Detailed design documentation¶
mybench: a high-performance framework for rapid prototyping of benchmarks¶
November 2022
Introduction¶
Database performance analysis is a difficult and time-consuming aspect of the maintenance and evolution of today’s cloud-based applications. One common method of conducting performance analysis is to benchmark the database with a simulated load that matches what is observed in production. Database benchmarks are typically conducted against database servers that are created in a controlled environment with similar specification and topology as the production databases. A simulated data set is then loaded into the database servers. Finally, a simulated workload is sent to the database servers. The resulting throughput and latency metrics are recorded and subsequently analyzed to identify limitations of the system and opportunities for optimization.
To properly perform these benchmarks, implementations of the simulated data sets and workloads must realistically represent the production system. Since most modern web applications are somewhat uniquely implemented, custom simulated data set and workload must be modeled to accurately represent each application. Since many modern web applications consist of a number of “microservices” each with its own codebase, databases, and query patterns, many simulated data sets and workloads must be modeled and benchmarked to properly gain insights into the performance of the application as a whole. The benchmark tool must therefore provide an easy-to-use and ergonomic API to model these data sets and workloads. This is termed as the pre-processing stage of the benchmark [1].

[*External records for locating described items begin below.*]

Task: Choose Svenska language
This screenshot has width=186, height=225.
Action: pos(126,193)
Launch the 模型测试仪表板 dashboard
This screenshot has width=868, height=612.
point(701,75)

Following the pre-processing stage, the simulated workload must be executed by the benchmarking tool in the processing stage. One technique to discover the limits of the system is to drive the workload with increasing rate until throughput saturates and latency spikes. This requires the benchmark tool to precisely and accurately control the rate at which the workload is sent to the database. As the rate increases, the amount of work the benchmark tool has to do also increases, which can negatively and artificially affect the throughput and latency. To avoid this, the benchmark tool itself must be very efficient, and ideally detects that its own performance is compromised by the high desired rate. To shorten the feedback loop in case something is wrong with the benchmarking setup, it is also important for the tool to provide a live monitoring of throughput and latency values such that engineers can detect problems while the benchmark is in progress and abort the run if necessary.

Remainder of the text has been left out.